** Begin Record excerpts **

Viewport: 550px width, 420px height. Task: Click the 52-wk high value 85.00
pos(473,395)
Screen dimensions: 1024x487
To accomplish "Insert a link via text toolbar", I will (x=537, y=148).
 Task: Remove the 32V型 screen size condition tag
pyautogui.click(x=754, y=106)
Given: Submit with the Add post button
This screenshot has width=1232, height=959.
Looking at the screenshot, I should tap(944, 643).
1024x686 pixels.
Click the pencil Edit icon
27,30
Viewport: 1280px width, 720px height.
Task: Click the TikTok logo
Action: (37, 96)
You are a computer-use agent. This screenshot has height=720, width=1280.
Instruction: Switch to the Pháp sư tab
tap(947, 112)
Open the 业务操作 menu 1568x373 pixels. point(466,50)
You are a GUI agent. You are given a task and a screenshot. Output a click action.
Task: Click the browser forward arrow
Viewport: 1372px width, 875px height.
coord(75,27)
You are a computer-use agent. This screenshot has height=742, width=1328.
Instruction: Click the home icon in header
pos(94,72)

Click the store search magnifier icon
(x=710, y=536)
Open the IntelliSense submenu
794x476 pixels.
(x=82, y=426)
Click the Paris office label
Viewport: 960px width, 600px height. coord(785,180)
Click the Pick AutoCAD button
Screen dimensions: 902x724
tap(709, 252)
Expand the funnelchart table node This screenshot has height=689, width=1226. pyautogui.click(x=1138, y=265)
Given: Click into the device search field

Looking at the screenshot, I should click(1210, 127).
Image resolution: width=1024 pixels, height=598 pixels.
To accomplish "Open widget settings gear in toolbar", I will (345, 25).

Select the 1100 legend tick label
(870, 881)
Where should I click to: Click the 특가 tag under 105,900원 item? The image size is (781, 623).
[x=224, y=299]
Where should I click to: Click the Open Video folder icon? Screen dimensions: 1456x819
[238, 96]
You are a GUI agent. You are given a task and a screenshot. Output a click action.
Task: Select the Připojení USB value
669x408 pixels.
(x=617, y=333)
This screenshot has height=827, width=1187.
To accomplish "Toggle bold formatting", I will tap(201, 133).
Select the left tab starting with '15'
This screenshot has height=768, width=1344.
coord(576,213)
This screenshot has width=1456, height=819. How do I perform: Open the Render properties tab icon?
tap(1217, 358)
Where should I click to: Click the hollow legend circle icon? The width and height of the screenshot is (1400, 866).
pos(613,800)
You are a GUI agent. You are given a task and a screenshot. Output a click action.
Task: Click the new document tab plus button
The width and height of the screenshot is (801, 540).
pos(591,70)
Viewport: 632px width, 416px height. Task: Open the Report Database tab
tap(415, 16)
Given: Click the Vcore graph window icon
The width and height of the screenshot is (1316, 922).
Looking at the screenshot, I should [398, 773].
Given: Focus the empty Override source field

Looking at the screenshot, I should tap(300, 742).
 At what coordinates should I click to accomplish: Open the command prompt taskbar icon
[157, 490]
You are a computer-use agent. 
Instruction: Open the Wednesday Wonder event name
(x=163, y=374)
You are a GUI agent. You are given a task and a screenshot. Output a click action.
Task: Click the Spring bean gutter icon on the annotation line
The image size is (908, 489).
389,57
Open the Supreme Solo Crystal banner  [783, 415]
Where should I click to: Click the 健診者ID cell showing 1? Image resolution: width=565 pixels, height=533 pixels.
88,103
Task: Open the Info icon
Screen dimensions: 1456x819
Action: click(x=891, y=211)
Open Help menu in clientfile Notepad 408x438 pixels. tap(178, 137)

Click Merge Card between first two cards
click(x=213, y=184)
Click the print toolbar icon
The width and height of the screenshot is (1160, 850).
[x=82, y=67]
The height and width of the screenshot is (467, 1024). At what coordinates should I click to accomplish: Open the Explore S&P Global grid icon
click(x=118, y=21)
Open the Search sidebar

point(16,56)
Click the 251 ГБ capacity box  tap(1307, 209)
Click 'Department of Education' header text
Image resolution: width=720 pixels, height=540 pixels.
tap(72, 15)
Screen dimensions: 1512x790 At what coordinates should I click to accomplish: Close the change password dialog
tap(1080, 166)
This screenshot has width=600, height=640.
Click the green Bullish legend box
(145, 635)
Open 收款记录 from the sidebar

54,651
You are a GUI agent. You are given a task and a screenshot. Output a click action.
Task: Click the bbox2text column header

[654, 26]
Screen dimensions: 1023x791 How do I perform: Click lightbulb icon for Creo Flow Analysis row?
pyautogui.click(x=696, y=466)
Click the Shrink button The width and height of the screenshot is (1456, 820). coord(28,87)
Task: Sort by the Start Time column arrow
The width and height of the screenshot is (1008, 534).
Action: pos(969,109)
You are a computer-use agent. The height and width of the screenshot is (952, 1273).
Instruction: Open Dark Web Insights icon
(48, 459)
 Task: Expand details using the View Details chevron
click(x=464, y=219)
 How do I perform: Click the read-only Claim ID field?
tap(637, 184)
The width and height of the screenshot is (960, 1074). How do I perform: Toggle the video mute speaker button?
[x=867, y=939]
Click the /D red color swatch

** End Record excerpts **

Work to do: Copy out the data starting at the line containing "has height=742, width=1328." and ending at the line containing "Expand the funnelchart", keeping every line unchanged.

Solution:
You are a computer-use agent. This screenshot has height=742, width=1328.
Instruction: Click the home icon in header
pos(94,72)

Click the store search magnifier icon
(x=710, y=536)
Open the IntelliSense submenu
794x476 pixels.
(x=82, y=426)
Click the Paris office label
Viewport: 960px width, 600px height. coord(785,180)
Click the Pick AutoCAD button
Screen dimensions: 902x724
tap(709, 252)
Expand the funnelchart table node This screenshot has height=689, width=1226. pyautogui.click(x=1138, y=265)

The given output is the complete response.